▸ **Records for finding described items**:
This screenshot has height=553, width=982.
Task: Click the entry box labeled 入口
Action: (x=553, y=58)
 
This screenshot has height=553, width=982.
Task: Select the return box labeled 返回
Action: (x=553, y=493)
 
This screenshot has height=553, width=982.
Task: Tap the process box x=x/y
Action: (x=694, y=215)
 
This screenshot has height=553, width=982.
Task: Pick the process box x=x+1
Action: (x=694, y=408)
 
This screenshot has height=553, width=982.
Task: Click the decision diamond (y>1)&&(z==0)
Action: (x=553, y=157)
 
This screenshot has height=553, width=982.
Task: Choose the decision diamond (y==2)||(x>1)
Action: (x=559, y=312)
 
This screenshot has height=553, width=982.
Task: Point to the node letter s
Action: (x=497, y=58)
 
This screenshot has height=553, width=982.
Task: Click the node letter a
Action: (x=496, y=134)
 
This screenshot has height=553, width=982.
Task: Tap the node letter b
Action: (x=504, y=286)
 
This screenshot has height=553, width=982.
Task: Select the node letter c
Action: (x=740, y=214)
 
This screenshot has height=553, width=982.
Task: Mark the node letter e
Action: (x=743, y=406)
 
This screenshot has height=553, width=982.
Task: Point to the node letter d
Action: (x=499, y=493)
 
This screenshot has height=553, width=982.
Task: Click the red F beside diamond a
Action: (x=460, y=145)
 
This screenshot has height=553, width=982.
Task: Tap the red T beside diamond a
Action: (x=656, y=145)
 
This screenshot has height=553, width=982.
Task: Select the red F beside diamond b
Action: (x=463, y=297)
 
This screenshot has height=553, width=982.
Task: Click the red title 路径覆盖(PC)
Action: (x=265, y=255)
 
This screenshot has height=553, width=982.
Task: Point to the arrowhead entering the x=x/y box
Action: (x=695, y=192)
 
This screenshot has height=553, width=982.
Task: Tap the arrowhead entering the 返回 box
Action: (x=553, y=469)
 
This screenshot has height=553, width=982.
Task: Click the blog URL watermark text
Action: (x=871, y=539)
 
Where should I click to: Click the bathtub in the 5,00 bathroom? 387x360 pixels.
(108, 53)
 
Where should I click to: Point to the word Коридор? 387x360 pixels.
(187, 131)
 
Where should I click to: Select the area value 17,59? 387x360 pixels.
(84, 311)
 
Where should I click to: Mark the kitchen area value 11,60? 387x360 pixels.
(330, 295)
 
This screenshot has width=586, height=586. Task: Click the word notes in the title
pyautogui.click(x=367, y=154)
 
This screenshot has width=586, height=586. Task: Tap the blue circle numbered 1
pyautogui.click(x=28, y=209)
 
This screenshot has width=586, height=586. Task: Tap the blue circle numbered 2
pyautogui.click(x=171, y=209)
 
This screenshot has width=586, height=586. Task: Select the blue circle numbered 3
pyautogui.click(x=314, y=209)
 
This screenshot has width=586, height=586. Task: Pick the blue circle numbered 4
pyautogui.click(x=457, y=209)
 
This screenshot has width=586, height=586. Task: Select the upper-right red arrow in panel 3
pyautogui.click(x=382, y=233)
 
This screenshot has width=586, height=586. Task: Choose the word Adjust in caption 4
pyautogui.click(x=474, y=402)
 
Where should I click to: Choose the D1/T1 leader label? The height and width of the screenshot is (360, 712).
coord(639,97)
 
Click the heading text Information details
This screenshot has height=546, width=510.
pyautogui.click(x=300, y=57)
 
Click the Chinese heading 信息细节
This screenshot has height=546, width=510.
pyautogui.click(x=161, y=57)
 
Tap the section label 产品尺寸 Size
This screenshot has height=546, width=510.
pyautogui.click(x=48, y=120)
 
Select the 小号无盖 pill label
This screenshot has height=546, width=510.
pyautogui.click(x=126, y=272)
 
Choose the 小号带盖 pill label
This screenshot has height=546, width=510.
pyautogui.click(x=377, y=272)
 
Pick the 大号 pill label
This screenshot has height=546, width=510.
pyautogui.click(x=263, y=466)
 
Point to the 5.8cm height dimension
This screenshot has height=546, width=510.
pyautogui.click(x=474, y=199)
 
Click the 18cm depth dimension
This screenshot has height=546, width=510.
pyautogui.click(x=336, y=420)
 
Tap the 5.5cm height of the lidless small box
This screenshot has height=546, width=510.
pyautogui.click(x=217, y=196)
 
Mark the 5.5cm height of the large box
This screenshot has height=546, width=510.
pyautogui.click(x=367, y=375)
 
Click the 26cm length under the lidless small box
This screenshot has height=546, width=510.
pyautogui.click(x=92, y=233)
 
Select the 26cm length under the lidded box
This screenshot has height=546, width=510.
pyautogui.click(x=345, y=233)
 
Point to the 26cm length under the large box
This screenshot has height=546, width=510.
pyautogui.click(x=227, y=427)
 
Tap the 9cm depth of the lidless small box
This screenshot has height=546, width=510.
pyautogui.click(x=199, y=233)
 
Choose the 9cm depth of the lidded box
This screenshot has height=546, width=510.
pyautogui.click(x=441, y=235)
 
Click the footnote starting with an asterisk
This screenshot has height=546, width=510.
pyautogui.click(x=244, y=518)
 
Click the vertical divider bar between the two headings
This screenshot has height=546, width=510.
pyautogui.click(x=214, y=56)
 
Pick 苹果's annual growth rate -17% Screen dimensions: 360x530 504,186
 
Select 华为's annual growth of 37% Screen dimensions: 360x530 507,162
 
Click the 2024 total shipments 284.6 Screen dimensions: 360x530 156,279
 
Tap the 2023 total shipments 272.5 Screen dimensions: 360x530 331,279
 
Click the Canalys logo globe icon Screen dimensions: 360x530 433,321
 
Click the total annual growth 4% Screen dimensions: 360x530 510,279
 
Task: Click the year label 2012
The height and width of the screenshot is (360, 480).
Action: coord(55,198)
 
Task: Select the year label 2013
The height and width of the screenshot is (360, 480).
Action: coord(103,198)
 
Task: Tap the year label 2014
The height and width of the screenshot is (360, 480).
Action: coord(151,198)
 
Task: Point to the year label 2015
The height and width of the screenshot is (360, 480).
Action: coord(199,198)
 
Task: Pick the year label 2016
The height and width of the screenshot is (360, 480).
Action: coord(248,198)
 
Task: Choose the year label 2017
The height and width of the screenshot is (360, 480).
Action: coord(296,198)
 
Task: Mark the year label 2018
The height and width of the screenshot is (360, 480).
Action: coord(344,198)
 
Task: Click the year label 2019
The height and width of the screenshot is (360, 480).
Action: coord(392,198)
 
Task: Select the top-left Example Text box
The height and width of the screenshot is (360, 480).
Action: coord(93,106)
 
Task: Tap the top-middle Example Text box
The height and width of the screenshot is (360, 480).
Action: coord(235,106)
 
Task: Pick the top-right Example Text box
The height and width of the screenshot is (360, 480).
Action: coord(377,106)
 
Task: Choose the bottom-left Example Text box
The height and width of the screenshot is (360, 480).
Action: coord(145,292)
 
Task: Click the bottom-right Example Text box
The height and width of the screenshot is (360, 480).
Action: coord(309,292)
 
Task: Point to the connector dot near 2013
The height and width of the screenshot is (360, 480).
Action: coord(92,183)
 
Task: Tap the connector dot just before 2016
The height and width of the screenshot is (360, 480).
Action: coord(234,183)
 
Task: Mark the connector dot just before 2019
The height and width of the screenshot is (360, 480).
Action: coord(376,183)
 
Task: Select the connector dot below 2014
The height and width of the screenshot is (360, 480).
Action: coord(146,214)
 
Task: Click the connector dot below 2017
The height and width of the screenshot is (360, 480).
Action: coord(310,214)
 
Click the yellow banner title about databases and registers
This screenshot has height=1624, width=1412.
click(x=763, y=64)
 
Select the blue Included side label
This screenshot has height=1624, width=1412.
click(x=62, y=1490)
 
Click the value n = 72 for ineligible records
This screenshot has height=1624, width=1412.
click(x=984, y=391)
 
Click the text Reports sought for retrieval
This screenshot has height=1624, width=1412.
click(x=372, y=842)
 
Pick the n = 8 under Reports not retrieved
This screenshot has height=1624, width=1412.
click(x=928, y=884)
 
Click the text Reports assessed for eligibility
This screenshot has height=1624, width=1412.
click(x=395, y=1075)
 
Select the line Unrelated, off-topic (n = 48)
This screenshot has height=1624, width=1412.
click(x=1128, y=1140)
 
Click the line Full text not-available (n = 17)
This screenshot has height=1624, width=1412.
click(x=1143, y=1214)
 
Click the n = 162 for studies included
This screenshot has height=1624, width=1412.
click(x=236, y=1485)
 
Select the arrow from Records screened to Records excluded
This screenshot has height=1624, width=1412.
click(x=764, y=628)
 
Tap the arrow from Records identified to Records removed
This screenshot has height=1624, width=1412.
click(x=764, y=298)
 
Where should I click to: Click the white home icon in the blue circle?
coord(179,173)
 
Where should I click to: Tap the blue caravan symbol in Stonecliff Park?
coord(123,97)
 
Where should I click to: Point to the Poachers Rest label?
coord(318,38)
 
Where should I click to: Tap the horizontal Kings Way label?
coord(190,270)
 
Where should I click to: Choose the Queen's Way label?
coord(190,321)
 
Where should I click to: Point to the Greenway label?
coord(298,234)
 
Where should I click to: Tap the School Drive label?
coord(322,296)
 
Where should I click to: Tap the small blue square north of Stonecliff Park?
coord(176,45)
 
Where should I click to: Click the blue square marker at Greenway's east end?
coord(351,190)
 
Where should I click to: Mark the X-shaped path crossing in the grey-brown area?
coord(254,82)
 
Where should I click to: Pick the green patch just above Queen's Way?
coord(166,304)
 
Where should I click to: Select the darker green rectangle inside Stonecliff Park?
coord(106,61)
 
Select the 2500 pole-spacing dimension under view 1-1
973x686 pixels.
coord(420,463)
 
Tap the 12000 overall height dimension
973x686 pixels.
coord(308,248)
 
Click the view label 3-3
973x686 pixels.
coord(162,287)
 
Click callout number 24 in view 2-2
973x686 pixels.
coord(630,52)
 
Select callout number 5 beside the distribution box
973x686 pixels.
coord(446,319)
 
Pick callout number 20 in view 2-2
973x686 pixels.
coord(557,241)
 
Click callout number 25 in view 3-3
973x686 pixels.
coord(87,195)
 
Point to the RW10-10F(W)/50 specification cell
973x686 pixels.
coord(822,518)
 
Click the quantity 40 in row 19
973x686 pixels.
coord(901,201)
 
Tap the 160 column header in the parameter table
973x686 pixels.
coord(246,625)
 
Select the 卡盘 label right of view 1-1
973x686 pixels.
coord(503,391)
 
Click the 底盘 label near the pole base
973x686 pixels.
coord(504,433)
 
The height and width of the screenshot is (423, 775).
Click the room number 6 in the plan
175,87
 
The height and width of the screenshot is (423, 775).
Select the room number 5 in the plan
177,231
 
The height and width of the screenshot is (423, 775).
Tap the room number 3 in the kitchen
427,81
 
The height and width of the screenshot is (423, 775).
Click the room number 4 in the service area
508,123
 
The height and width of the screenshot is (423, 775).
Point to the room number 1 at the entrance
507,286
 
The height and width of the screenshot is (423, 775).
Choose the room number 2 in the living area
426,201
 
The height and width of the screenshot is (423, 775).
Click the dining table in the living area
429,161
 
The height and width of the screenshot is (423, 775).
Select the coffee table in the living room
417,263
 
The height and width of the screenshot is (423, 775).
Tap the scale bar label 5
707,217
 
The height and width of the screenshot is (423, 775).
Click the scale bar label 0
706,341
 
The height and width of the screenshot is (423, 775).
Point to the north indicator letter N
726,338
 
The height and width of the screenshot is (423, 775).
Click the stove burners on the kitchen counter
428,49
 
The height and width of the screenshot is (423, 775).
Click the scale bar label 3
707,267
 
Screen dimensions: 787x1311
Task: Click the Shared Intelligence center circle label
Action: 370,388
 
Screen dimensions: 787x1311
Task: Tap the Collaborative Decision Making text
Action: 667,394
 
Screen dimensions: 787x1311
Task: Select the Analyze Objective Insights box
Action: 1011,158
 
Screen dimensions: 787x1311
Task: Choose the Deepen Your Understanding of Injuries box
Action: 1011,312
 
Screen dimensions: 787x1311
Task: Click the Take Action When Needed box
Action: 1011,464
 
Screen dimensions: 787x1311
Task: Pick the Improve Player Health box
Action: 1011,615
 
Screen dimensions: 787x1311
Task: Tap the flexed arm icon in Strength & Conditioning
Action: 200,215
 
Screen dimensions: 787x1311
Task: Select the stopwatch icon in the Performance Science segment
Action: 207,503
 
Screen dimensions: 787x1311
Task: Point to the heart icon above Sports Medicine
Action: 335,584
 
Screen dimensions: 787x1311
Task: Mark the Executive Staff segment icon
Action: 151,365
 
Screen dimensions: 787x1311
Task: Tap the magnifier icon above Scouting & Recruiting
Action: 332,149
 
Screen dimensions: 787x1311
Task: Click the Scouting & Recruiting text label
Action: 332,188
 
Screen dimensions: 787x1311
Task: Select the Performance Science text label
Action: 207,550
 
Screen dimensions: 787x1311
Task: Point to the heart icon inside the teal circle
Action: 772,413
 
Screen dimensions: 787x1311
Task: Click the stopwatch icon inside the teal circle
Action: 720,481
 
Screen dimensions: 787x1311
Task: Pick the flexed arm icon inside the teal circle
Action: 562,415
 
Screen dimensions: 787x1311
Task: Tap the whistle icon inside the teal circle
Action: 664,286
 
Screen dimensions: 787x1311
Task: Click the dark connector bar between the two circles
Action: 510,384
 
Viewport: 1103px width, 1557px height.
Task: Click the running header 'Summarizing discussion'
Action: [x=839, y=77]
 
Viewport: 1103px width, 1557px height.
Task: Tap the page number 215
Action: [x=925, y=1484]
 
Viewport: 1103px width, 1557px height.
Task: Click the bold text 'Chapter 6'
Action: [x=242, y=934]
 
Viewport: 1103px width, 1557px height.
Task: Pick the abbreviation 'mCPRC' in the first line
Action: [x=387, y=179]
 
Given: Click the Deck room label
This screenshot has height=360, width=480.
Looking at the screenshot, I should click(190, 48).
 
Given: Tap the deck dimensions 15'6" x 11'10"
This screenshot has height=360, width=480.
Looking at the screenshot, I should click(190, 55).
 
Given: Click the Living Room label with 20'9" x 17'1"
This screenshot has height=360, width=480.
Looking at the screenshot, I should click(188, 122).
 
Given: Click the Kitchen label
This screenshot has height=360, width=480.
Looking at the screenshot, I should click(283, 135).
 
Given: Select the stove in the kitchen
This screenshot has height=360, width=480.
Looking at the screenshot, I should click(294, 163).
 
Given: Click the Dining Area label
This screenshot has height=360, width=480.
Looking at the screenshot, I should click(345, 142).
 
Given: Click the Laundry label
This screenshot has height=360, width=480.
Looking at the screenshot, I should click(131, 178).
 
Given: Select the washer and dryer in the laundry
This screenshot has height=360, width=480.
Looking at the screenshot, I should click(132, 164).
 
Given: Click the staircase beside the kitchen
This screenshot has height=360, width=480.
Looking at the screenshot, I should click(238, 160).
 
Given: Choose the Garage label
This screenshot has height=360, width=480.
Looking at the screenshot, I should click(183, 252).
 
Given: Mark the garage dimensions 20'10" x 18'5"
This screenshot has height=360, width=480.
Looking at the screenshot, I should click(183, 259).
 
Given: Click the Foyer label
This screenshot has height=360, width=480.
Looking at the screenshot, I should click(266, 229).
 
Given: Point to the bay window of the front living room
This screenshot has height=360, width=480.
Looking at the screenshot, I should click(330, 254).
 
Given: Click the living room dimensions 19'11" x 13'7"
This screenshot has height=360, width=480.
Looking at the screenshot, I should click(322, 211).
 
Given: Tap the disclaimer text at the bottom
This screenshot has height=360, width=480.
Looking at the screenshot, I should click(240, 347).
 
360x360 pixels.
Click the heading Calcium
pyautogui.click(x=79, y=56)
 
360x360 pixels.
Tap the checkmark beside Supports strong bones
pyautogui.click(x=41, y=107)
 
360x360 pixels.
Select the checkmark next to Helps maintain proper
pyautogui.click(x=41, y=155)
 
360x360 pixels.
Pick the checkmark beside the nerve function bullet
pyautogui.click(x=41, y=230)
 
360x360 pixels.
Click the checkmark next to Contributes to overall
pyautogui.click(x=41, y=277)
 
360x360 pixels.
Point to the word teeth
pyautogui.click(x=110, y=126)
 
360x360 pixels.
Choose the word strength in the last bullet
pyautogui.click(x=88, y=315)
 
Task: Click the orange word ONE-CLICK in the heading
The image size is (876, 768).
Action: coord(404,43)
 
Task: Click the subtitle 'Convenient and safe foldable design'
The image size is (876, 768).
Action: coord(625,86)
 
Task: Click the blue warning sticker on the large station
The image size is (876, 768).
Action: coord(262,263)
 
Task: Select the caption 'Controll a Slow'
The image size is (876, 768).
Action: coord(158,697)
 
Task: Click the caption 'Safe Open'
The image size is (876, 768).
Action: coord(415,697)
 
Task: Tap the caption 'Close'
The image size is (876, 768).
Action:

▸ **Prompt**: Copy out the lines from the line with "Where should I click to: Mark the X-shaped" to the line with "coord(630,52)", swapping "dimension" for "measurement" wherever it appears and leaving everything else the same.

▸ **Solution for this exercise**:
Where should I click to: Mark the X-shaped path crossing in the grey-brown area?
coord(254,82)
 
Where should I click to: Pick the green patch just above Queen's Way?
coord(166,304)
 
Where should I click to: Select the darker green rectangle inside Stonecliff Park?
coord(106,61)
 
Select the 2500 pole-spacing measurement under view 1-1
973x686 pixels.
coord(420,463)
 
Tap the 12000 overall height measurement
973x686 pixels.
coord(308,248)
 
Click the view label 3-3
973x686 pixels.
coord(162,287)
 
Click callout number 24 in view 2-2
973x686 pixels.
coord(630,52)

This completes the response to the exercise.